Part of the reason for this confidence is the ability to pass fiscal legislation (addressing tax policy, certain types of spending, and the debt limit) with a simple majority in both bodies of Congress, avoiding the possibility of filibuster and the 60 votes needed to overcome such procedural obstacles. With 52 Republicans in the Senate and 51 votes needed for passage (including the Vice President as tie-breaking vote if necessary), this allows for Republican-authored tax legislation to pass without Democratic support
However, there are drawbacks to using this approach. First, under congressional budget rules, legislation that is passed using the reconciliation process cannot increase the deficit after the ten-year period covered by the budget resolution. This means that if the tax reforms that Congress passes in 2017 increase the budget deficit, they would need to expire in 2028. Congress used this process to pass the 2001 tax cuts, which expired in 2012, resulting in the “fiscal cliff”. However, those tax cuts consisted largely of rate reductions that were somewhat simpler to reverse. Enacting major structural reforms to the tax code seems more difficult to do on a temporary basis.
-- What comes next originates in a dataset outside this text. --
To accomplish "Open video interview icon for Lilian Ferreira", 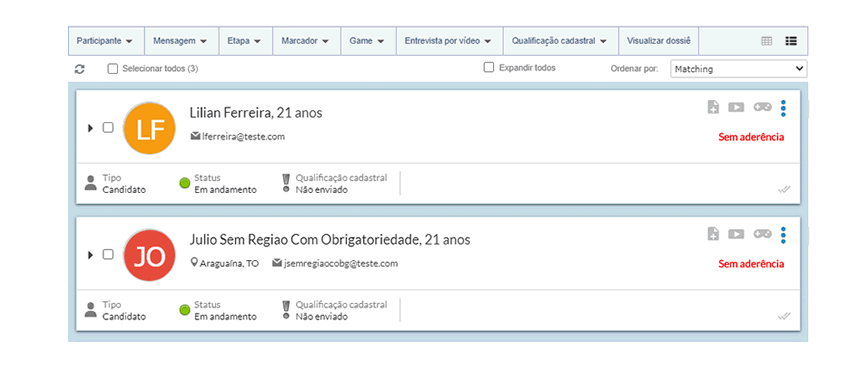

Second, lawmakers may prefer to have bipartisan support, since tax reform will create winners and losers, and from a political perspective it could be better to share accountability for controversial decisions. This was a lesson of the passage of the Affordable Care Act (ACA, or “Obamacare”) using the reconciliation process; Republicans did not support the bill, and thus have a greater political incentive to repeal it than had it been a bipartisan effort. Ultimately, we expect congressional Republicans to keep open their option to use the reconciliation process to pass tax reform. However, even if they do, there is a chance they may seek bipartisan support, which could alter the size and composition of the tax reform package.
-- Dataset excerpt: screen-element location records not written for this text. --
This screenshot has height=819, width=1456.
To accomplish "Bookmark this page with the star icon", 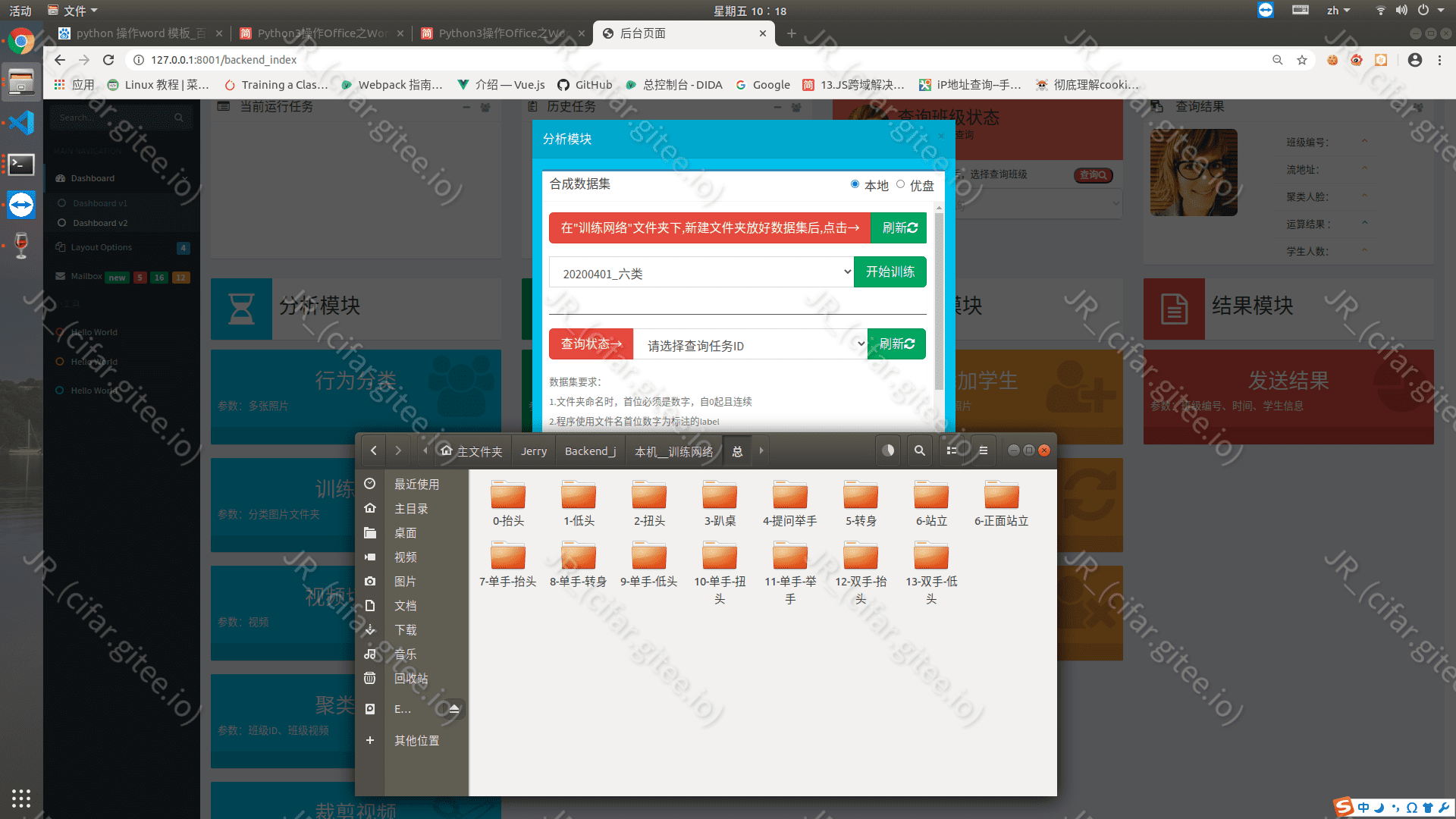I will coord(1302,60).
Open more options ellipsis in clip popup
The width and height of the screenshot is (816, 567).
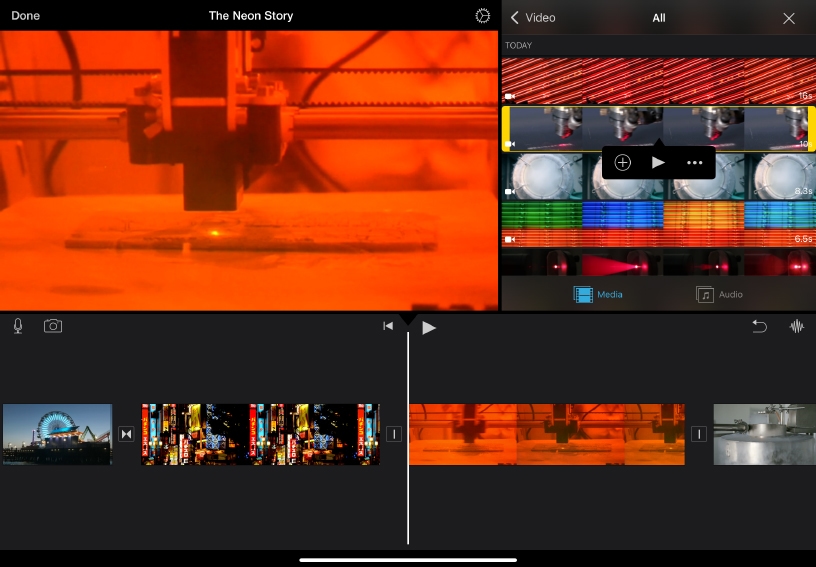point(695,163)
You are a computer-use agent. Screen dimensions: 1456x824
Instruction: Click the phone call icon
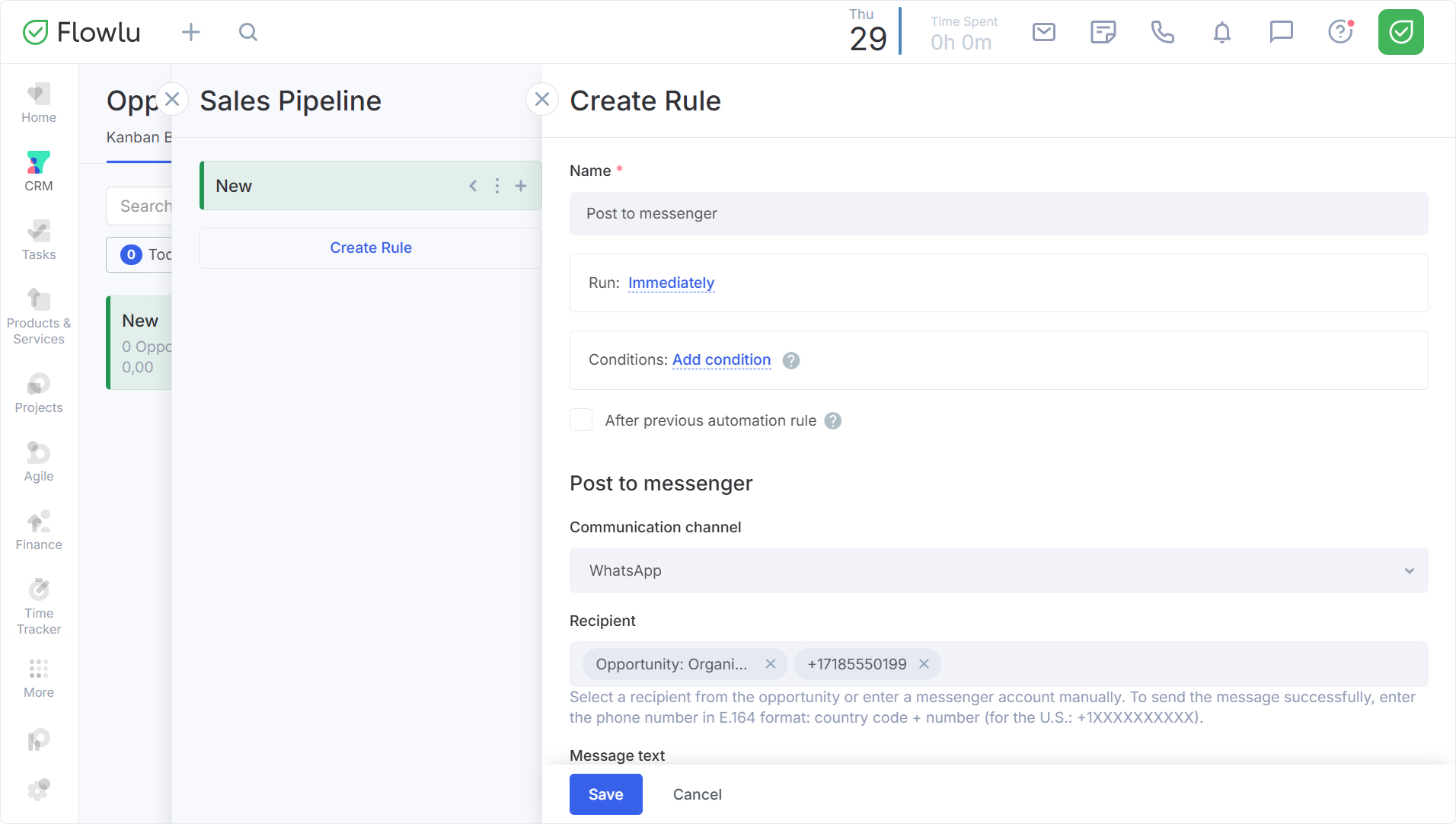[x=1162, y=32]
Which brings us to Goldman’s assessment of the practical limitations of Trump’s tax reform plan: “not everything on the agenda will happen, and little will happen quickly. Our expectation is that the major fiscal policy proposals that are being discussed will take the better part of 2017 to enact, and will probably not have significant economic effects until late 2017 or 2018.”
In other words, Trump’s overly ambitious plan may not only not pass, but will take over a year to see even modest implementation.
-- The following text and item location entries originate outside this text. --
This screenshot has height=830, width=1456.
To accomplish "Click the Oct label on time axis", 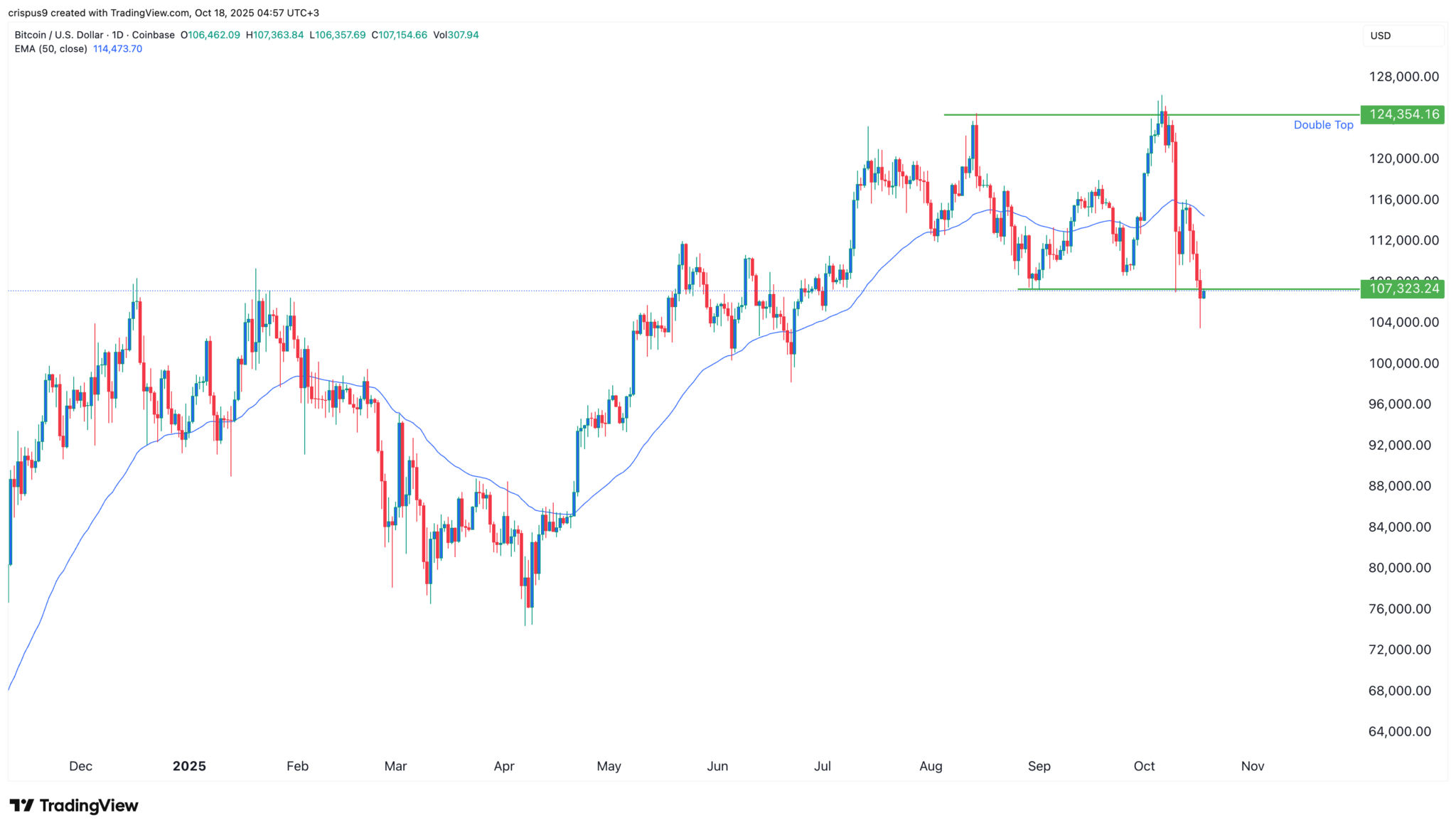I will (x=1144, y=766).
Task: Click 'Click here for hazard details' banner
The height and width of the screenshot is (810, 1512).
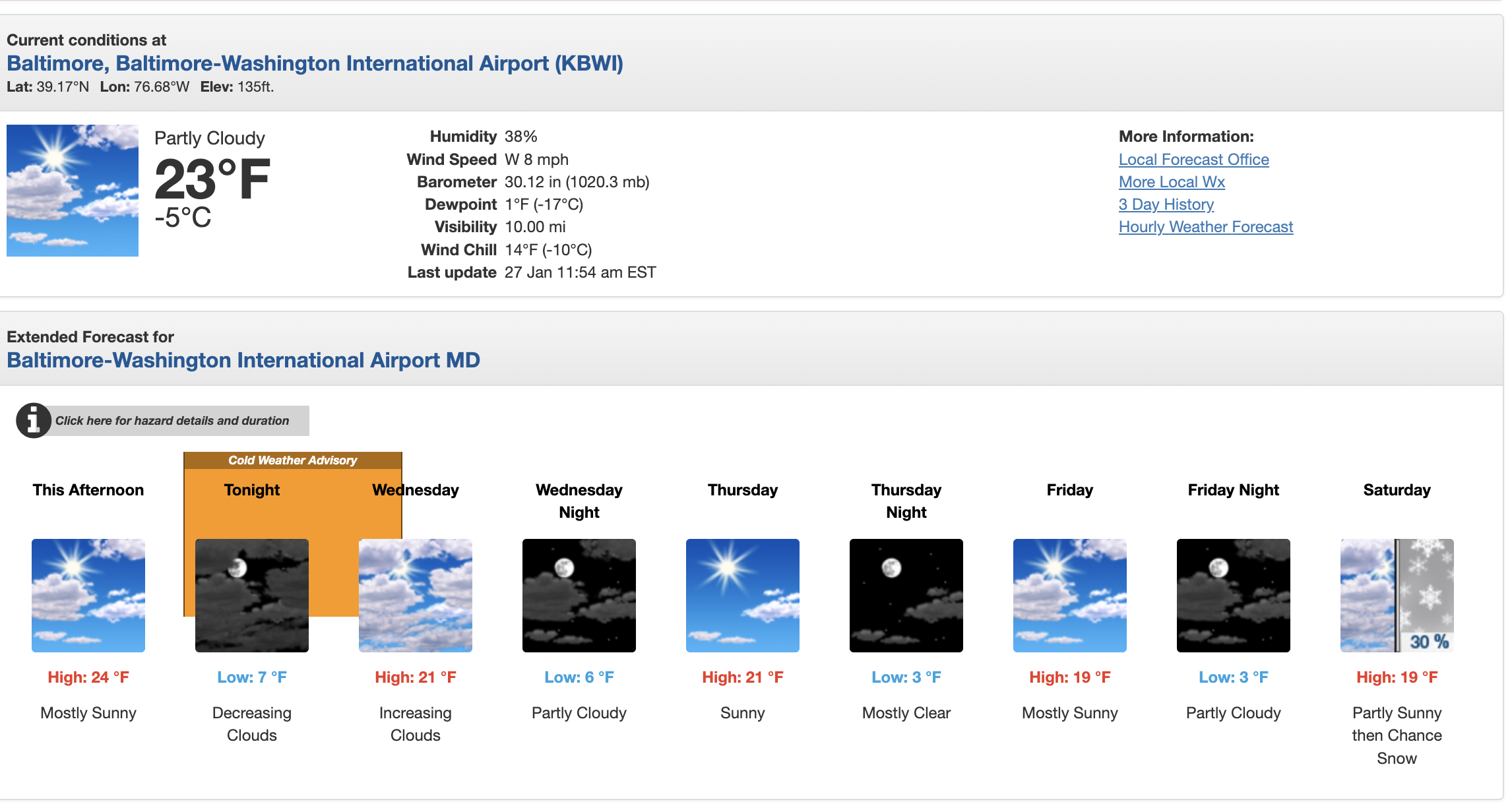Action: [x=172, y=421]
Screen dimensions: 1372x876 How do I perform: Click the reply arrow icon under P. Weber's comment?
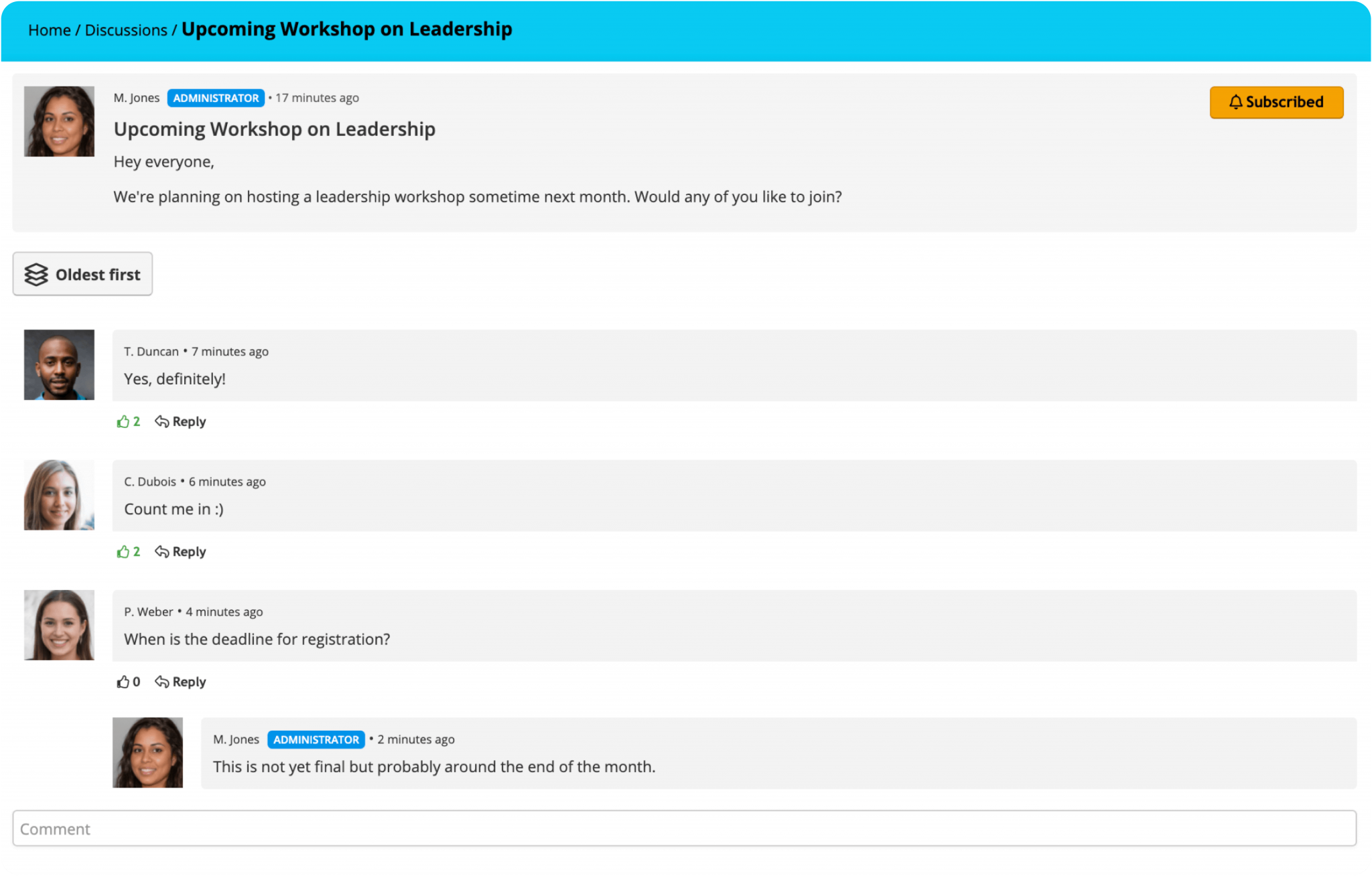(161, 682)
So where does that put us? Considering the market has rapidly priced in the full proposed benefit of Trump’s fiscal stimulus, two problems will emerge i) Congress will likely shoot down any budget that varies from the Republican baseline by $12 trilion over a decade, and ii) if the GOP does yield to Trump, the incremental amount of debt that will have to be issued and serviced will be mindboggling, and – coming at a time when foreign central banks are selling US Treasurys at a record pace – will likely require the Fed to step in and fund the deficit as Bernanke did with QE1 through 3, unless the scenario envisioned by Jeff Gundlach, in which bond yields soar to 6% in five years – resulting in the most acute stagflationary period in US history- materializes.
Of course, the market is a discounting mechanism and as such its job is to anticipate what the future holds (or at least it did that before central banks took over); however having already priced most of the best possible outcome, now that major questions are starting to emerge about not only the size of Trump’s economic plan, but also its timing, one wonders just how big of a disappointment may be in store for the market in the coming months as the full details of Trump’s plan, and its calendar, to make America great again slowly materialize.